Problems to solve
1 - Answer these from the feature store pipeline case study:
(a) What is the peak event throughput?
(b) Where are the features computed in daily Spark batch landed?
(c) How long is data kept in the online feature store?
2 - Extend the PayWave feature store pipeline case study from the point where it stops.
═══ Reading passage ═══
Build Feature Store Pipelines at Scale

Context

You’re interviewing with the Fraud & Risk org at PayWave, a global fintech processing card-not-present payments for ~120K merchants. PayWave’s fraud model scores every authorization in real time; a 20–30 bps lift in fraud detection translates to $40M+/year in prevented chargebacks and reduced manual review.

Today, the team has a mix of ad-hoc feature jobs: some features are computed in daily Spark batch and landed in Snowflake; others are computed in a Kafka consumer and stored in Redis. The result is inconsistent definitions, frequent training/serving skew, and recurring incidents where features silently drop to null after upstream schema changes. Leadership wants a single, governed feature pipeline that produces both offline training datasets and online low-latency features with strong correctness guarantees.

Scale Requirements

Event throughput: average 600K events/sec, peak 2.5M events/sec during regional sales
Daily volume: 50B events/day across auths, device signals, merchant events, and user behavior (30–60 TB/day compressed)
Latency targets:
- Online features: P95 < 10 minutes from event time to availability in online store
- Offline features: hourly partitions available within 30 minutes of hour close
Late/out-of-order data:
- 95% within 5 minutes, long tail up to 48 hours (mobile device telemetry and partner feeds)
Retention:
- Raw immutable events: 180 days
- Offline feature tables: 2 years
- Online feature store: 30 days (rolling)
═══ Raw data ═══
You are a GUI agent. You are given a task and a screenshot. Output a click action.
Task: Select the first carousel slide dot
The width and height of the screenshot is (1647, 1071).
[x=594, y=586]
═══
═══ Raw data ═══
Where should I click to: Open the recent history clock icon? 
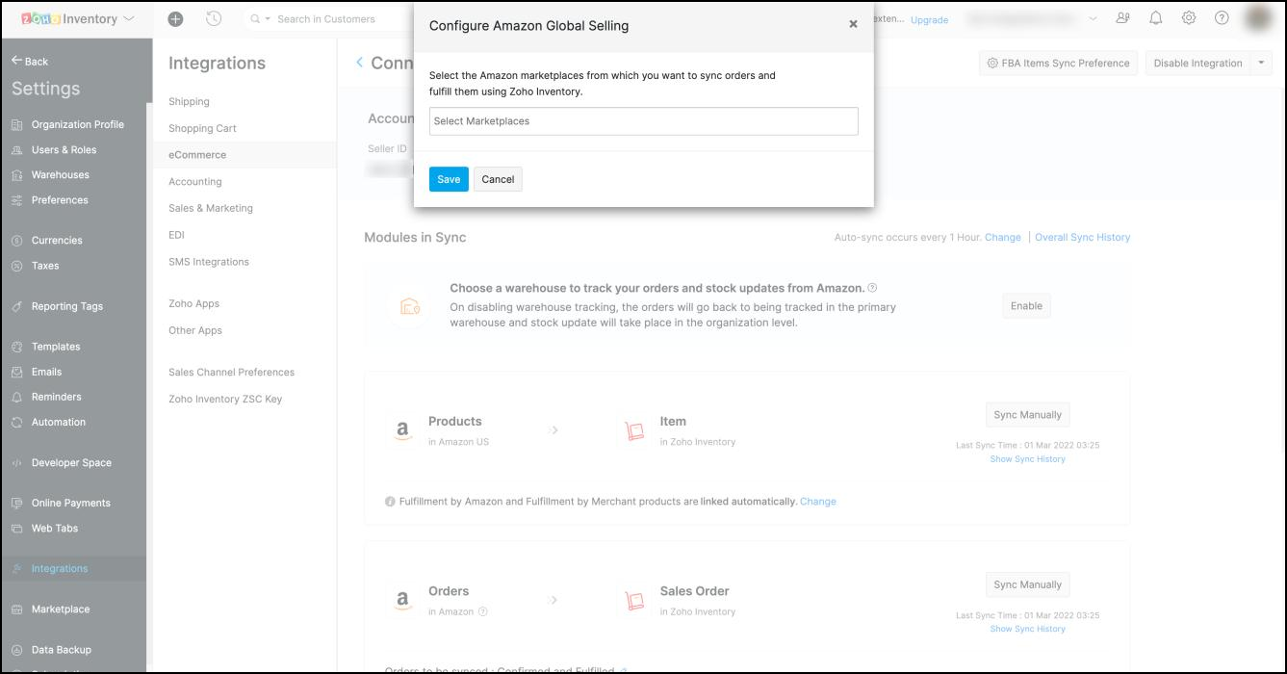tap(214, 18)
═══
═══ Raw data ═══
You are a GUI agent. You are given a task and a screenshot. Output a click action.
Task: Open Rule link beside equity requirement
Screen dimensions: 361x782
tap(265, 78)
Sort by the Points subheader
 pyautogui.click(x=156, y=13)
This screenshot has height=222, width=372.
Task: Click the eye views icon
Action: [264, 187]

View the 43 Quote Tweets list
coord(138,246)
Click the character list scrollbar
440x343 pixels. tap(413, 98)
═══
The results
1 -
(a) 2.5M events/sec, during regional sales.
(b) Snowflake.
(c) 30 days, on a rolling basis.

2 -
Data Characteristics

Key sources

Source	Transport	Example events	Common issues
Authorization events	Kafka	auth_created, auth_decision	duplicates on retries, occasional missing fields
Device telemetry	Kafka	device_fingerprint, IP changes	late arrival, high cardinality
Merchant catalog & risk config	CDC (Debezium)	merchant_tier, MCC, risk_rules	schema evolution, backfills
Chargeback outcomes	Batch S3 drop	chargeback_opened/closed	very late labels (weeks), partial files

Example feature families you must support

Velocity features: txn_count_5m, txn_amount_sum_1h per user_id / card_hash / device_id
Entity graph features: distinct_cards_per_device_24h, distinct_devices_per_merchant_7d
Aggregation with joins: merchant tier, MCC risk, user segment
Label joins for training: chargeback outcomes joined to past auths with point-in-time correctness

Your Task

Design a complete feature engineering pipeline for big data that produces:

Online features for real-time scoring (low latency, consistent keys)
Offline feature tables for training and backtesting (point-in-time correct)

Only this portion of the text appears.